You can load continuously 64 bytes in a stream, decode to your 
internal format and push them into the scratchpad of other cores. 
You could even do this in hardware.

If you look at the ubox brute forcing method you compute many 
calculations over the same data, because you solve spatially, not 
by timesteps. So you can run many many parallell computations 
over the same data.

> To gives you a similar example, x86 decoding is often the 
> bottleneck on an x86 CPU. The number of ALUs in x86 over the 
> past decade decreased rather than increased, because you simply 
> can't decode fast enough to feed them. Yet, x86 CPUs have a 64 
> ways speculative decoding as a first stage.

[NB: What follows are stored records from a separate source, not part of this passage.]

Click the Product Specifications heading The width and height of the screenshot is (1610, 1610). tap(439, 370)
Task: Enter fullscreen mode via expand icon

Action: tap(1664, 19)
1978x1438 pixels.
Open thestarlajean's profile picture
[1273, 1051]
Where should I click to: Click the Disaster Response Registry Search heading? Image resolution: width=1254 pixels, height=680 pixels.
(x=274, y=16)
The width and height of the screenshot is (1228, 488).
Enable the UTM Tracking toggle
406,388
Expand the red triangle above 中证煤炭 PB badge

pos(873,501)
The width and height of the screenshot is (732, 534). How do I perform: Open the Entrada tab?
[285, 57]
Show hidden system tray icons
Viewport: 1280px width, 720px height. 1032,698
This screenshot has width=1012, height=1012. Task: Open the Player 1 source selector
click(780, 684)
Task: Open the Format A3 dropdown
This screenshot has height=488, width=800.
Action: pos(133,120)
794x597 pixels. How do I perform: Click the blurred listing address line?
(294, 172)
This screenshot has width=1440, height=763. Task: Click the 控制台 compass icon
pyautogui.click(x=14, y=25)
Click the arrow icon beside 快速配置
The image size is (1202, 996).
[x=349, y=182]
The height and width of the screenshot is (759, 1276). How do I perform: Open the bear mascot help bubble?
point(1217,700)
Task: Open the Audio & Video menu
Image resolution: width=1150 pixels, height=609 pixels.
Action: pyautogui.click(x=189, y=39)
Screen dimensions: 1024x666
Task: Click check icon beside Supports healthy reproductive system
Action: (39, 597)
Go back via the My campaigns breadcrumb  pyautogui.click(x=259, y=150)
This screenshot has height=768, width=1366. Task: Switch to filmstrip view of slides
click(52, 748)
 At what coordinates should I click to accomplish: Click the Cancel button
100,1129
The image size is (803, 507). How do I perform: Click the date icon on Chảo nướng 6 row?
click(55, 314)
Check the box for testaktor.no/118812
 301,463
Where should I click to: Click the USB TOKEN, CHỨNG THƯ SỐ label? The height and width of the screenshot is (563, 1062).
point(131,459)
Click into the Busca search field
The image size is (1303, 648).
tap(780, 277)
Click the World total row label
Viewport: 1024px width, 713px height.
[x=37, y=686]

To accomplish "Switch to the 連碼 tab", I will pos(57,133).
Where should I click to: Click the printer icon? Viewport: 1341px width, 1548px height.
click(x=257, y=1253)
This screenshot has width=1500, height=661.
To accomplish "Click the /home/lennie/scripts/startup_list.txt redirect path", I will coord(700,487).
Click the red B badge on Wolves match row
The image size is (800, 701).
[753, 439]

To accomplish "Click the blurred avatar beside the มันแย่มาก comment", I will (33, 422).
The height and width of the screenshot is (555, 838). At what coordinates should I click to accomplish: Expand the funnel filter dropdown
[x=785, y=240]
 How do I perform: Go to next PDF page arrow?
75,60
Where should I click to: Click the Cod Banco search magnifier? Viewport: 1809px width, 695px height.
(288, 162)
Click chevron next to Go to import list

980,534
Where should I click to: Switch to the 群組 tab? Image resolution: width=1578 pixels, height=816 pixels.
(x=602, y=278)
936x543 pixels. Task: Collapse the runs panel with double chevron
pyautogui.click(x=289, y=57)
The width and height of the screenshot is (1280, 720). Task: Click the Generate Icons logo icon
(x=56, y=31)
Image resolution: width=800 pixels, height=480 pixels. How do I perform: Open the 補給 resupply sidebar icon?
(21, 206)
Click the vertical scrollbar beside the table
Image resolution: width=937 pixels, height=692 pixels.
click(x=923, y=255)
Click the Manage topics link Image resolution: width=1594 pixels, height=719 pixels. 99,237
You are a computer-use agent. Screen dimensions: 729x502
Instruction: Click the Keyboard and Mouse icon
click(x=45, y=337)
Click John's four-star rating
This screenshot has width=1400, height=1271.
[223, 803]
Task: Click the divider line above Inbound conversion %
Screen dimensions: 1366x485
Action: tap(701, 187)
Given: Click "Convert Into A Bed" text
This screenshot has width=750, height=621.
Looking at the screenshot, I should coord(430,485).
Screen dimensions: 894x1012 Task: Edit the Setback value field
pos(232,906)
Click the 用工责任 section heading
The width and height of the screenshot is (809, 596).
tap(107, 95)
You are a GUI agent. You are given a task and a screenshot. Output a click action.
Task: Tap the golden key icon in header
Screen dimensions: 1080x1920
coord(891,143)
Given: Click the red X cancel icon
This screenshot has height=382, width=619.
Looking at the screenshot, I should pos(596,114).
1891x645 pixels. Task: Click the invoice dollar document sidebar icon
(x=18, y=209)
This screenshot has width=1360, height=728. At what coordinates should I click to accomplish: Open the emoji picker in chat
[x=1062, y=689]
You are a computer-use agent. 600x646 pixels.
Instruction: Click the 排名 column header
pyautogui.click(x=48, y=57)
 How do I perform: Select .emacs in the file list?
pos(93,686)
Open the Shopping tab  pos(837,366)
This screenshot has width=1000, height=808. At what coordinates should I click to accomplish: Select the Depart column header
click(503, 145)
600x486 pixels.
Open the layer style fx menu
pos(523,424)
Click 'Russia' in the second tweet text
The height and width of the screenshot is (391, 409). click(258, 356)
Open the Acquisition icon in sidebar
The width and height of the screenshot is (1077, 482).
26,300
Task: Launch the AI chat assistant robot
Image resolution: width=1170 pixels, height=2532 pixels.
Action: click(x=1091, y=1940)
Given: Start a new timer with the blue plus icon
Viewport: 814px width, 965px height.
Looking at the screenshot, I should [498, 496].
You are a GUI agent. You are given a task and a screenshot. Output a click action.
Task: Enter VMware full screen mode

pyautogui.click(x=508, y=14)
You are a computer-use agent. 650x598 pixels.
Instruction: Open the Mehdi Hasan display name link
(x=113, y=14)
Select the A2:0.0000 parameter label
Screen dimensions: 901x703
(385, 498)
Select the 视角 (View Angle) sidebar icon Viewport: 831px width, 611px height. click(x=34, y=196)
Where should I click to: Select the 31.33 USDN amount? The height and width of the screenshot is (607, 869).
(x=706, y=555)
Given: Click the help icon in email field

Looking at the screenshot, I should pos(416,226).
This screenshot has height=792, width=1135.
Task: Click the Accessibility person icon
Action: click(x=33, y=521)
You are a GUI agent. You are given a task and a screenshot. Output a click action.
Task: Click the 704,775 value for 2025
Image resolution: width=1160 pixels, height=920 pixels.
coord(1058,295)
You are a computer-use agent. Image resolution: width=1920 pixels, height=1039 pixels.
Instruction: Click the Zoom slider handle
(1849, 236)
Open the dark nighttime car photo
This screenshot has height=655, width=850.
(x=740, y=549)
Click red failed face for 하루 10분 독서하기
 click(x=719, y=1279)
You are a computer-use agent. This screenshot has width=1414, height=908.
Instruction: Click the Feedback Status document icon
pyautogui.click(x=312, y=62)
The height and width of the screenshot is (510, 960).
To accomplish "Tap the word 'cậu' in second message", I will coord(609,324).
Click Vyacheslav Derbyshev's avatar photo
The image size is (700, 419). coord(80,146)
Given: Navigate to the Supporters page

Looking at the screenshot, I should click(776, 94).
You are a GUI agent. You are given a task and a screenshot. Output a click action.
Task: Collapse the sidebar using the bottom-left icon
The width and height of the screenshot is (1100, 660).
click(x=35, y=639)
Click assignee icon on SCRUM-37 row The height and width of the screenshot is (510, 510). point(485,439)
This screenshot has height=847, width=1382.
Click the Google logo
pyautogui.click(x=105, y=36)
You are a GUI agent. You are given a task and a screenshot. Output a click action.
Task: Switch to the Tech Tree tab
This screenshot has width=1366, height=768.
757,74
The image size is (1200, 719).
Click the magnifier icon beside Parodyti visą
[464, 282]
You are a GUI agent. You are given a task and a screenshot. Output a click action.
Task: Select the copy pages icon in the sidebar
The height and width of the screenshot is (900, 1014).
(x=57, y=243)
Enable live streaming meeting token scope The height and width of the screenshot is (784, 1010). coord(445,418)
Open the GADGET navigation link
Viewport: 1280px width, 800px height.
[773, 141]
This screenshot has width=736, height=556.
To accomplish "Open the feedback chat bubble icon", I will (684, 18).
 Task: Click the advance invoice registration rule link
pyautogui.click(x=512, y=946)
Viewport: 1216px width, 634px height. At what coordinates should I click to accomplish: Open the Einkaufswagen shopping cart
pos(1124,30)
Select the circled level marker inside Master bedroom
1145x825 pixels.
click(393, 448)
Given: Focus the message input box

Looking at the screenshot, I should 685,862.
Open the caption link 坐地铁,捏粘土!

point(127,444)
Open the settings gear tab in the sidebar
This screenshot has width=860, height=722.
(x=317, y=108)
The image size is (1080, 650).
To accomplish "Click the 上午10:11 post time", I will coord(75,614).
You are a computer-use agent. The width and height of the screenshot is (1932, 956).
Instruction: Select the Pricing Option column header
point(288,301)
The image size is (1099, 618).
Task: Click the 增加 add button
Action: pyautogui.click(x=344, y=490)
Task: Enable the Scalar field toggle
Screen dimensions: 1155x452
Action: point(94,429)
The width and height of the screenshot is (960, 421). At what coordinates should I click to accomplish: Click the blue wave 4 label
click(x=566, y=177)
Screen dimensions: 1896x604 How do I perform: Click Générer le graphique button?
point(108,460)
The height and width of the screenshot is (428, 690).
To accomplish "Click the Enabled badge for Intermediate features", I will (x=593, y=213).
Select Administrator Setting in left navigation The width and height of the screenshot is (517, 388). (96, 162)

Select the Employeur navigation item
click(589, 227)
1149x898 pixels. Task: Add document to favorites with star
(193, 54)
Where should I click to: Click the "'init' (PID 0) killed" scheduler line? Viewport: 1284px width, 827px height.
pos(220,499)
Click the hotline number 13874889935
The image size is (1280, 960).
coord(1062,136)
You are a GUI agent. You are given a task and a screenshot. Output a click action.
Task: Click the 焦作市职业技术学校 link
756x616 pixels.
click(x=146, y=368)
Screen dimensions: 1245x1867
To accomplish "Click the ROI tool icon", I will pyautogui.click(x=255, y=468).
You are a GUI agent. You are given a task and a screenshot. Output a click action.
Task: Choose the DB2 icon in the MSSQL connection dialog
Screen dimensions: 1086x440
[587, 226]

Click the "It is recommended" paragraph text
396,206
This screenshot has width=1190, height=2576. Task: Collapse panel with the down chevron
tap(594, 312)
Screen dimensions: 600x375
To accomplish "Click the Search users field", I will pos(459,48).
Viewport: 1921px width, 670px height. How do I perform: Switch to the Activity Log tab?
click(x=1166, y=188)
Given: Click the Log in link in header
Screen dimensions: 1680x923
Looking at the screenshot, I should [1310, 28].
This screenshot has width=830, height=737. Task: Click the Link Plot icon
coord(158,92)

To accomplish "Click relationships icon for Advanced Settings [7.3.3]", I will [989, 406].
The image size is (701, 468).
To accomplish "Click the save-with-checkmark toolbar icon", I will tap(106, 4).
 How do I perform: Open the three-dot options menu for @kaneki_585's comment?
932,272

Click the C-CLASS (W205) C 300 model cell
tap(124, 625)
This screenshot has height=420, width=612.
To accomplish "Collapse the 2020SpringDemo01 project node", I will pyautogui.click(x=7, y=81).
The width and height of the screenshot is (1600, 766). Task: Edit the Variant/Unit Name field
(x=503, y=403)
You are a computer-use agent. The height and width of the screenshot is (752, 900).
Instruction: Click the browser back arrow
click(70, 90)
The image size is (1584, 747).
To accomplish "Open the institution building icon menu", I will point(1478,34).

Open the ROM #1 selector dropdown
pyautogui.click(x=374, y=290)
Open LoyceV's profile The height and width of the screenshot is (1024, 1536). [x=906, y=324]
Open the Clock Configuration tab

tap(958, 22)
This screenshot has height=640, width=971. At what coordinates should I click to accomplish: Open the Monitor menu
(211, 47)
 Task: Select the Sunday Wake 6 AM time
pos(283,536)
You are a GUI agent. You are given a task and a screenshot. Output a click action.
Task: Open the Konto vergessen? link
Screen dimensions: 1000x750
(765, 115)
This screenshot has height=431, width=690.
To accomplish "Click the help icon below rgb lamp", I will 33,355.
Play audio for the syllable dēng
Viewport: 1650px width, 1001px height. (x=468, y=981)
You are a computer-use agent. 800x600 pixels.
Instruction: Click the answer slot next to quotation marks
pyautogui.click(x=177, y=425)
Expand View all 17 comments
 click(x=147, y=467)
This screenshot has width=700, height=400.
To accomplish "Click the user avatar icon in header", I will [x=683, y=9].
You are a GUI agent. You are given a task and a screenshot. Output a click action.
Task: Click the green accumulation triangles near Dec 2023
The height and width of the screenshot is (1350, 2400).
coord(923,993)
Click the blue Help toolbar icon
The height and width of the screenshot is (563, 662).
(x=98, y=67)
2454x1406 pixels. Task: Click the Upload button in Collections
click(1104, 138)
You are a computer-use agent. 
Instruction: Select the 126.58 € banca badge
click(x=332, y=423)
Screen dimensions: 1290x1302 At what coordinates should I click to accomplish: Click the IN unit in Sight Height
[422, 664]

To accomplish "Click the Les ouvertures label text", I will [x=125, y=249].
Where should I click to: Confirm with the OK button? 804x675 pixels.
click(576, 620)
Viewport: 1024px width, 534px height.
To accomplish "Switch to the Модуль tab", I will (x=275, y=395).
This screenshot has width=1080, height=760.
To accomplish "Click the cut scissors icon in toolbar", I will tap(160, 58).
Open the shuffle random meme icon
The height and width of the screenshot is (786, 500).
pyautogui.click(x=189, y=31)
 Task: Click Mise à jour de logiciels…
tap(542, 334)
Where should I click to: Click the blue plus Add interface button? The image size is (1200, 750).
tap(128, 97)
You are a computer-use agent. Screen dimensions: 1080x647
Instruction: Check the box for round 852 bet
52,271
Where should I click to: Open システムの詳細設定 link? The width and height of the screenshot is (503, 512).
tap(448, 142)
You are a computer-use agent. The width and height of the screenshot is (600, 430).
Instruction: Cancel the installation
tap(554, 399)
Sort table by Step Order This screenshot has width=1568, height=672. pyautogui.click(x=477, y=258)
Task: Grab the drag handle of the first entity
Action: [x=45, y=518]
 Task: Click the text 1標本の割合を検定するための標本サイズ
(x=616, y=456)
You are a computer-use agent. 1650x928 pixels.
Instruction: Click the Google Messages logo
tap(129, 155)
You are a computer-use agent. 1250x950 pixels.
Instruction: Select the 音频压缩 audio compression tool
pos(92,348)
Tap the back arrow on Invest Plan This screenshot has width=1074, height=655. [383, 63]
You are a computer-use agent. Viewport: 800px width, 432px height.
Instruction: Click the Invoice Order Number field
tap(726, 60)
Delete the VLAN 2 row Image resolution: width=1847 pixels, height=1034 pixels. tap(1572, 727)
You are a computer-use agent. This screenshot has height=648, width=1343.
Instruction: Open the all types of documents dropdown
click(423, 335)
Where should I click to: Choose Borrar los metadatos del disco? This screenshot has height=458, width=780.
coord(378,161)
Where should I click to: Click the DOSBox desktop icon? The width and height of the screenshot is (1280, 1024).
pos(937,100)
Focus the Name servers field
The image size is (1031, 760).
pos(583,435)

That's because we use a dumb compiler that does not prefetch 
intelligently. If you are writing for a tile based VLIW CPU you 
preload. These calculations are highly iterative so I'd rather 
think of it as a co-processor solving a single equation 
repeatedly than running the whole program. You can run the larger 
program on a regular CPU or a few cores.

> The problem is not transistor it is wire. Because the damn 
> thing is variadic in every ways, pretty much every bit as input 
> can end up anywhere in the functional unit. That is a LOT of 
> wire.

I haven't seen a design, so I cannot comment. But keep in mind 
that the CPU does not have to work with the format, it can use a 
different format internally.

We'll probably see FPGA implementations that can be run on FPGU 
cards for PCs within a few years. I read somewhere that a group 
in Singapore was working on it.